Desde o Natal, a casa está florida de orquídeas e copos-de-leite. A roseira média, no quintal, está com seis botões. As insistentes cavoucadas de Mellie na terra onde a planta está enraizada ainda não são suficientes para eliminar sua capacidade de dar vazão ao milagre que nela está contido.

Duas coisas ficaram pendentes de 2011: não ter dado continuidade ao curso de Letras e não ter conseguido comprar a casa. Ambas as pendências trazem consigo a mais perfeita possibilidade de solução: é só ter dinheiro.

Em 1971, FHC lançava na Argentina o livro "Ideologías de la burguesía en sociedades independientes".

Ler muito um determinado autor nos aproxima da pessoa. Penso na esposa e nos filhos de Piza com a preocupação de quem pensa em algum parente ou amigo muito próximo. Eis um dos mistérios da relação da arte, seu autor e o homem comum -a quem a própria arte se destina.

Alguns poemas de 2011 ficarão perdidos aqui e ali, em papéis que não pretendo localizar.

"A era dos líderes carismáticos, cercados de uma aura romântica, está cedendo lugar à tecnocracia". Ao proferir esta frase em 1965, Roberto Campos não imaginava que, quarenta anos depois, o populismo se recuperaria e retornaria com força do limbo onde se encontrava, personificado em Macunaíma, a besta-fera.

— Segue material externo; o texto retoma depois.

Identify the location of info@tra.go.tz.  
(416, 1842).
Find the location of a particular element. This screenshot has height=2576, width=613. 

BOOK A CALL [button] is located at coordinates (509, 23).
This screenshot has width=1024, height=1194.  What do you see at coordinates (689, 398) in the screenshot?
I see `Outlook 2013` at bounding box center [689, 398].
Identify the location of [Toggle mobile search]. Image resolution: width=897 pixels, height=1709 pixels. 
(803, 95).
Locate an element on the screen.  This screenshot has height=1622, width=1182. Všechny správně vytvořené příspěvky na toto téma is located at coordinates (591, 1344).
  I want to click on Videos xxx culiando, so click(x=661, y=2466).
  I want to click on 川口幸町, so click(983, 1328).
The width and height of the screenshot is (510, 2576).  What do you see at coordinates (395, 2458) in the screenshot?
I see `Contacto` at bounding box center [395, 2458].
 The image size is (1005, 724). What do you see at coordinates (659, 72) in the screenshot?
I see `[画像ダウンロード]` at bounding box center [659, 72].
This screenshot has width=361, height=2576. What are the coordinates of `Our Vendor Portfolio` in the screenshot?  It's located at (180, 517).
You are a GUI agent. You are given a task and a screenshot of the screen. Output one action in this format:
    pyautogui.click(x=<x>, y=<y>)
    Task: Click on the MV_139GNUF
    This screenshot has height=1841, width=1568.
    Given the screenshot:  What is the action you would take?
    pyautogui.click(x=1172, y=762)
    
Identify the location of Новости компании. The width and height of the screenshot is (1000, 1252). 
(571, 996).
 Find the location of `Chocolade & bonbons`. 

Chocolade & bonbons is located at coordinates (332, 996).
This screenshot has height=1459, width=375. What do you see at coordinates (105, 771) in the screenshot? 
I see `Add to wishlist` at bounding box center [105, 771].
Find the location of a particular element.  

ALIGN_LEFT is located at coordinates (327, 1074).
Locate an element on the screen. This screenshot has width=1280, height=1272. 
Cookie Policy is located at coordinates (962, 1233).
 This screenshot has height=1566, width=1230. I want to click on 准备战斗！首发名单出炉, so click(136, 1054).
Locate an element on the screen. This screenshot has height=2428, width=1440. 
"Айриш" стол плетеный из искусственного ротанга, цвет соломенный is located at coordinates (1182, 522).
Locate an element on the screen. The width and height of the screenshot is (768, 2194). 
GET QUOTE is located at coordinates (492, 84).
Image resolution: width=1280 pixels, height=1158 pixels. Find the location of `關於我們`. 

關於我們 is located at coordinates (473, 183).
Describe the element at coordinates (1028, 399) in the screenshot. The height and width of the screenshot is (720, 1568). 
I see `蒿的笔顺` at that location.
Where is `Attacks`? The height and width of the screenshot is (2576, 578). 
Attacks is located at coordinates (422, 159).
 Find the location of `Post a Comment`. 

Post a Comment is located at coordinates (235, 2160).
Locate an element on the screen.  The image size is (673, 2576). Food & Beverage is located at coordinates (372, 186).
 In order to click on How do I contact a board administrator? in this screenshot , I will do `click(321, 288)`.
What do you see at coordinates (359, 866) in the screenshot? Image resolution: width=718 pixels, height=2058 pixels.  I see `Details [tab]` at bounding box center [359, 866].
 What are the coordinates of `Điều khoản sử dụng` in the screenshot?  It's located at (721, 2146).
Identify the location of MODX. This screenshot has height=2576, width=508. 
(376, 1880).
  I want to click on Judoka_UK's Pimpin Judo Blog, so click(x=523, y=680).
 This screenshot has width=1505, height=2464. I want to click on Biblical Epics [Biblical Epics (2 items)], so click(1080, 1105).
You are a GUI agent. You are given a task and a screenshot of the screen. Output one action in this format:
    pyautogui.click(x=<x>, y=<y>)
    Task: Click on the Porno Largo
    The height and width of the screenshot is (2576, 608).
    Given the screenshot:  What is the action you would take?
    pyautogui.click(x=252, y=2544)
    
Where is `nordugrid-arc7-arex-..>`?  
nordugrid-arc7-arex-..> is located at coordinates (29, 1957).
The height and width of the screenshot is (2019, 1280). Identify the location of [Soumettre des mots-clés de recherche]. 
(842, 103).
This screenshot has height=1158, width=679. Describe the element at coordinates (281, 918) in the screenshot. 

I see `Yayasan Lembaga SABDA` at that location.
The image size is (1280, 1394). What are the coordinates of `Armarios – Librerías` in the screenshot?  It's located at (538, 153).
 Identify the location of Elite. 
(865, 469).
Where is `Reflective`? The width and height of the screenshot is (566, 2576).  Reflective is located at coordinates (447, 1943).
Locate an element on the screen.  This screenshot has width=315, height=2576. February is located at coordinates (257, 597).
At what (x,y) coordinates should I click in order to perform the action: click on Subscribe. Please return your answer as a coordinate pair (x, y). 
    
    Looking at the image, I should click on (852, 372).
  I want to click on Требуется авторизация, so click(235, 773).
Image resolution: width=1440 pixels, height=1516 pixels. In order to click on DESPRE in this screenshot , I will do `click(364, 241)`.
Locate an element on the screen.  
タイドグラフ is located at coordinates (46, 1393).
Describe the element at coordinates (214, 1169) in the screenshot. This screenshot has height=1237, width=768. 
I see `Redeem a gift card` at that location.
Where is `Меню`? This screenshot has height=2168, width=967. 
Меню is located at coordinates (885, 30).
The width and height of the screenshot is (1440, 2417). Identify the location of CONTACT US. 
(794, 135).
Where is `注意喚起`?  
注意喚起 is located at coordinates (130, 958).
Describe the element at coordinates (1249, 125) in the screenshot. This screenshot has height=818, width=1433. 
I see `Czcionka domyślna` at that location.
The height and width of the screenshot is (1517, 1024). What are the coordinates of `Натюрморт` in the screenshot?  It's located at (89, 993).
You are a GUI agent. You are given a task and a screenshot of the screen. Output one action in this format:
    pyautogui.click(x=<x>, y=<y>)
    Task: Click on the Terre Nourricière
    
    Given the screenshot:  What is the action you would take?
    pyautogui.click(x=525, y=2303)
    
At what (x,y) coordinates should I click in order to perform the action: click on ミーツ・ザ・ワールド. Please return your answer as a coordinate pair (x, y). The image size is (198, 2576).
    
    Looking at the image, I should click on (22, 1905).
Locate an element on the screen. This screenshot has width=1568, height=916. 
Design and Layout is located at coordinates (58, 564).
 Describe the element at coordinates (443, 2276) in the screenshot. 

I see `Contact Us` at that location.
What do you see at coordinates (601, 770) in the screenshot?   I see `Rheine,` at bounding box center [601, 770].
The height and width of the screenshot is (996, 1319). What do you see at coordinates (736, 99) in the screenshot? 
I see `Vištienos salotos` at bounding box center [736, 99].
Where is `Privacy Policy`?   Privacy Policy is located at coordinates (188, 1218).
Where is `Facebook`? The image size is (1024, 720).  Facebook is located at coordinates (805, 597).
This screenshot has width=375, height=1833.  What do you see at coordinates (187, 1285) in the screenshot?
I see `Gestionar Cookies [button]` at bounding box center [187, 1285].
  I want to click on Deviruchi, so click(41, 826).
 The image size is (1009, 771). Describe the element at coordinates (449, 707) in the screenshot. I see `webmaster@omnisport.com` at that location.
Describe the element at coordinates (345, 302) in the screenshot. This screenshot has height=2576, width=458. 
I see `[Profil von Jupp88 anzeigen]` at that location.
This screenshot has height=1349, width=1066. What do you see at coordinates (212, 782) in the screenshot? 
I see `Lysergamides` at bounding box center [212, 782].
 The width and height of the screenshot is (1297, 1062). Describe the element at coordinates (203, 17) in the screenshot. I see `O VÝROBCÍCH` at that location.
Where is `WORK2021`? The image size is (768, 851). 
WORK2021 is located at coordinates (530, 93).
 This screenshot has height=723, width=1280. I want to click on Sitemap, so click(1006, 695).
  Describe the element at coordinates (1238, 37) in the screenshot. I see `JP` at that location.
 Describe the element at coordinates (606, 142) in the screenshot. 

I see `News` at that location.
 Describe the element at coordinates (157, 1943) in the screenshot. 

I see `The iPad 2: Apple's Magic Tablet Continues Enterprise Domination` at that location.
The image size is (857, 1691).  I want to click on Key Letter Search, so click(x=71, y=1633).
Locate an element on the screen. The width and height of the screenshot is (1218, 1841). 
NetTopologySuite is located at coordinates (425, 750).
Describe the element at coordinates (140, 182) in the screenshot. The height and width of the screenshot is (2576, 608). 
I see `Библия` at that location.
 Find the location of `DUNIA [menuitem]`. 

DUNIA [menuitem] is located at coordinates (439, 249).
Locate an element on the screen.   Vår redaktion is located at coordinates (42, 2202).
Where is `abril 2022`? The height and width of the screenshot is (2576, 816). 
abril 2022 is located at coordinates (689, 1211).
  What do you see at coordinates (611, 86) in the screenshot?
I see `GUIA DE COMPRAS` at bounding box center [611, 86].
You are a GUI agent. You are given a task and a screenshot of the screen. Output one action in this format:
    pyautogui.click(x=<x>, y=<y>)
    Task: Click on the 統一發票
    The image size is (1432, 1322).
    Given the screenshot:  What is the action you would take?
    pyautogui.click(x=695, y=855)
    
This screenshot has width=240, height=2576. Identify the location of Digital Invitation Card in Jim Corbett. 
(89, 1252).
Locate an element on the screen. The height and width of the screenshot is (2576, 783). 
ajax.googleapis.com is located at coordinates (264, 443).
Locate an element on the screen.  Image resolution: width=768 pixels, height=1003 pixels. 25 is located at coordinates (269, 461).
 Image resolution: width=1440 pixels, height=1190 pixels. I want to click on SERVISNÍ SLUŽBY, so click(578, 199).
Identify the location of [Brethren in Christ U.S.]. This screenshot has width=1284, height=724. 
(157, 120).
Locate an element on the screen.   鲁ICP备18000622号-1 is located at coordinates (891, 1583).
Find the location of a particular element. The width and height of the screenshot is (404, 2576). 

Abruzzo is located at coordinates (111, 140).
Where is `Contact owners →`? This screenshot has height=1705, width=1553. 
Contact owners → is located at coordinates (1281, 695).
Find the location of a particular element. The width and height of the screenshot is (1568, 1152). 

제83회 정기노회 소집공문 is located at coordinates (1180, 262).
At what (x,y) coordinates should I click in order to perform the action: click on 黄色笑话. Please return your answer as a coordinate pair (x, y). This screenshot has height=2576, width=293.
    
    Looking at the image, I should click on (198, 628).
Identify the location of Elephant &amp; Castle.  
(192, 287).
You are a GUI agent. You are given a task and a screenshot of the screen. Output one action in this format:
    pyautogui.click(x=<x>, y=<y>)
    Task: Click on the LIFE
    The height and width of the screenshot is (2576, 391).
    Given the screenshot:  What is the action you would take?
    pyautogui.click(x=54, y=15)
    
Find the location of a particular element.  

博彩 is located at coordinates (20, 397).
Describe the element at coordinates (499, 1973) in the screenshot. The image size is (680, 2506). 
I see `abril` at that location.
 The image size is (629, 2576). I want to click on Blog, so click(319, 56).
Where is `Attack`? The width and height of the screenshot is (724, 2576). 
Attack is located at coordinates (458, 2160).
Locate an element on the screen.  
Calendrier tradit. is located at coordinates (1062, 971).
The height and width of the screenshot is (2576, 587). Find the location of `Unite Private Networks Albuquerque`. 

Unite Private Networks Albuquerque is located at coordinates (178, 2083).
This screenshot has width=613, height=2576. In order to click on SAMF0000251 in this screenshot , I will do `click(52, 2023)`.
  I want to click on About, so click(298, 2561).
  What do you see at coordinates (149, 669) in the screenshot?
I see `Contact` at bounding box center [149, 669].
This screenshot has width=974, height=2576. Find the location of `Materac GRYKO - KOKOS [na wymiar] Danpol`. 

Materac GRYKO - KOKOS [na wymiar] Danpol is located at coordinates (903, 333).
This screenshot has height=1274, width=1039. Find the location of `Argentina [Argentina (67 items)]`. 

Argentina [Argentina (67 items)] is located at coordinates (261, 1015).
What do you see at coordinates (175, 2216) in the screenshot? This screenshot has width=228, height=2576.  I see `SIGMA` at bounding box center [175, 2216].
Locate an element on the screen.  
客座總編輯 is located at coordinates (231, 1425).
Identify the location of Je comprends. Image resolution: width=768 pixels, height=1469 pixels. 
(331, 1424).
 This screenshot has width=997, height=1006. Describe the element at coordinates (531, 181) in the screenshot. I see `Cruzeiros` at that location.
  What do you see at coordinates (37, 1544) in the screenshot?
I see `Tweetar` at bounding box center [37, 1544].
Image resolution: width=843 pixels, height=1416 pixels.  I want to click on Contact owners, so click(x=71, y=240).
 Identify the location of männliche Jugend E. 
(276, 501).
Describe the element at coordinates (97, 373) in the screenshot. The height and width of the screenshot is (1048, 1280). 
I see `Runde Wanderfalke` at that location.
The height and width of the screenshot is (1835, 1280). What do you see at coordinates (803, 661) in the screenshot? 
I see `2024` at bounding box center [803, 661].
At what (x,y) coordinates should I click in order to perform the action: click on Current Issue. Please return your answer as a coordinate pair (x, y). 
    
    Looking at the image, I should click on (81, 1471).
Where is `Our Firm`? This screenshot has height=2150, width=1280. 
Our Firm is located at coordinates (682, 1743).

Pelo que se pode ver, ainda me encontro às voltas com a leitura de "As Veias Abertas da América Latina", de Eduardo Galeano -às voltas, portanto, com o demônio imperialista e a inocência da América Latina, pobre indefesa e eterna vítima do capitalismo genocida, primeiro dos descobridores, depois dos ingleses, e por fim dos norte-americanos. Estou quase emigrando para a Bolívia ou para o Paraguai, de tanta compaixão.

Imperdível a entrevista de Umberto Eco para a revista Época. Alguns excertos em destaque:

- Para Eco, Lutero pregava que os judeus, como assassinos de Jesus, deveriam ser dizimados.
- A raiz do nazismo vem da construção do inimigo, de delírios e paranoias. O inimigo sempre figura como uma espécie de monstro: tem de ser repugnante, feio e mal cheiroso. De alguma forma, o que causa repulsa no inimigo é algo que faz parte de nós.
- A televisão era útil para o ignorante porque selecionava a informação de que ele poderia precisar. A internet é perigosa para o ignorante porque não filtra nada para ele. Ela só é boa para quem já conhece -e sabe onde está o conhecimento. A longo prazo, o resultado pedagógico será dramático. Veremos multidões de ignorantes usando a internet para as mais variadas bobagens: jogos, bate-papos e busca de notícias irrelevantes.
- A França, infelizmente, experimenta uma certa decadência literária, e nada de bom apareceu nos últimos tempos. O mesmo parece se passar com a América Latina. Já vão longe os tempos de realismo fantástico de Garcia Márquez e Jorge Luis Borges. Nada tem vindo de lá que me pareça digno de nota.